On the Inherent Anonymity of Gossiping
Rachid Guerraoui, Anne-Marie Kermarrec, Anastasiia Kucherenko, Rafael Pinot, Sasha Voitovych
TL;DR
This work quantifies the inherent source anonymity of gossip protocols on general graphs using ε-differential privacy, revealing a universal lower bound and demonstrating tight, provable privacy guarantees for cobra walks and Dandelion on expander and near-Ramanujan graphs. A novel reduction to a random walk with probabilistic die-out, together with spectral analysis of a non-curious subgraph and an absorbing Markov-chain framework, yields explicit ε bounds that illuminate the trade-off between dissemination speed and anonymity. The results generalize previous DP-gossip analyses beyond complete graphs, establishing principled limits and design guidance for privacy-aware epidemic and rumor-spreading protocols in realistic network topologies.
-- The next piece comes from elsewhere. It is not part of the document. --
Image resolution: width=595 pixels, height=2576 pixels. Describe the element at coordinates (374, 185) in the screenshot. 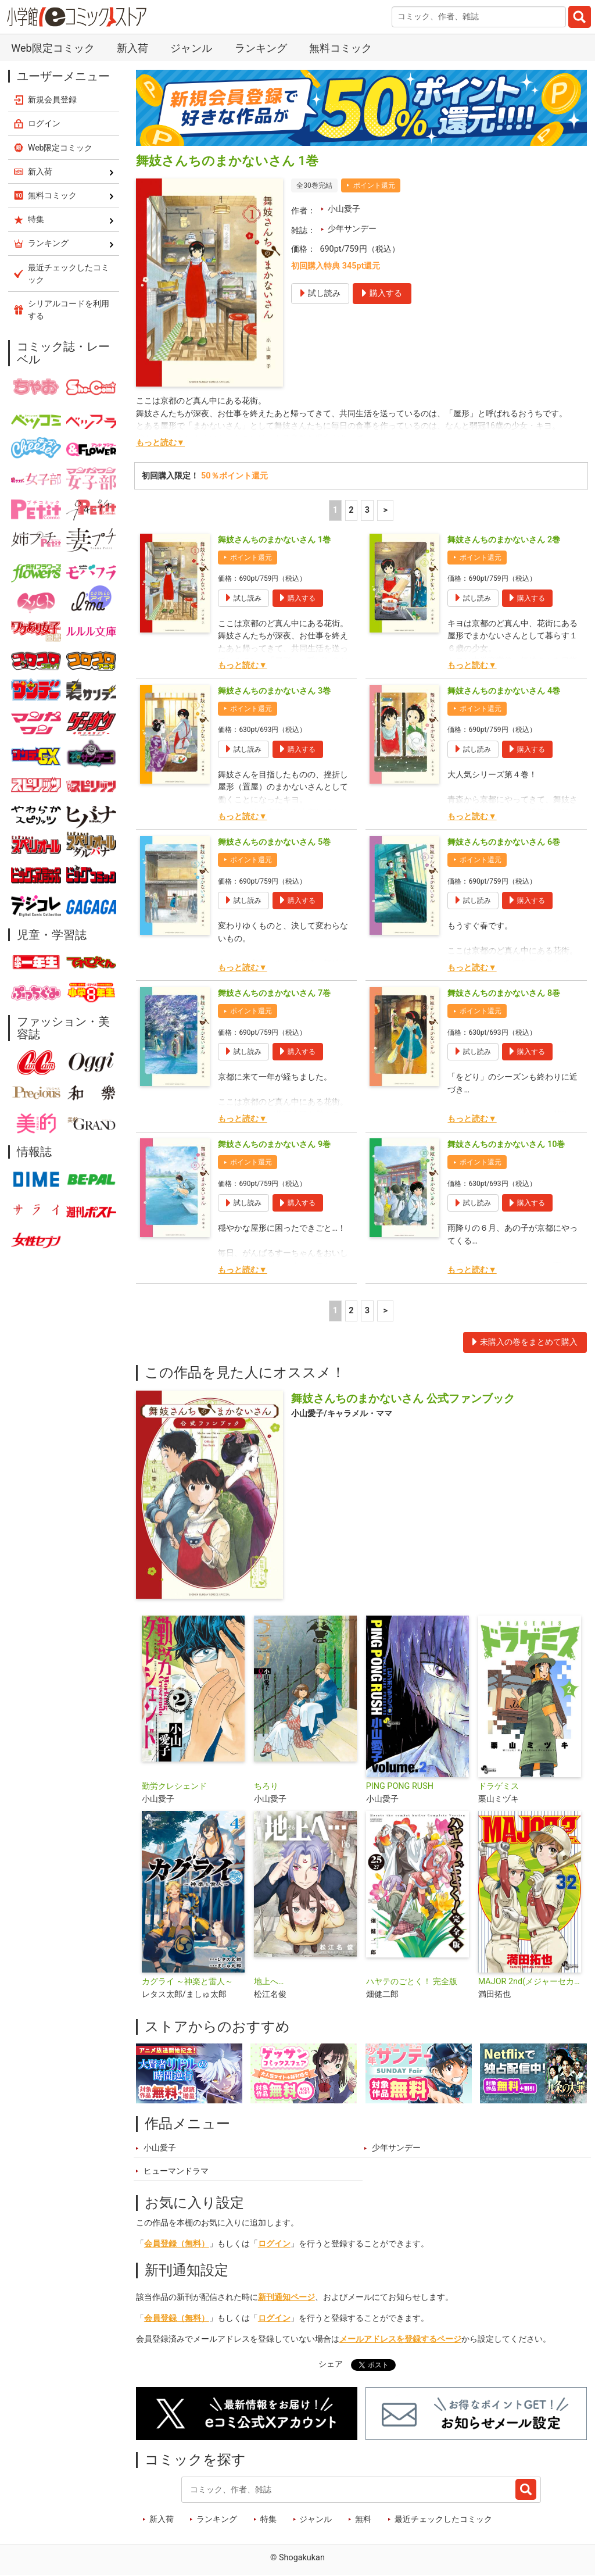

Potential extensions include relaxations to alternative privacy definitions (Pufferfish, Renyi DP) and applications to privacy in decentralized learning and anonymity-friendly distributed systems.
Abstract
Detecting the source of a gossip is a critical issue, related to identifying patient zero in an epidemic, or the origin of a rumor in a social network. Although it is widely acknowledged that random and local gossip communications make source identification difficult, there exists no general quantification of the level of anonymity provided to the source. This paper presents a principled method based on $\varepsilon$-differential privacy to analyze the inherent source anonymity of gossiping for a large class of graphs. First, we quantify the fundamental limit of source anonymity any gossip protocol can guarantee in an arbitrary communication graph. In particular, our result indicates that when the graph has poor connectivity, no gossip protocol can guarantee any meaningful level of differential privacy. This prompted us to further analyze graphs with controlled connectivity. We prove on these graphs that a large class of gossip protocols, namely cobra walks, offers tangible differential privacy guarantees to the source. In doing so, we introduce an original proof technique based on the reduction of a gossip protocol to what we call a random walk with probabilistic die out. This proof technique is of independent interest to the gossip community and readily extends to other protocols inherited from the security community, such as the Dandelion protocol. Interestingly, our tight analysis precisely captures the trade-off between dissemination time of a gossip protocol and its source anonymity.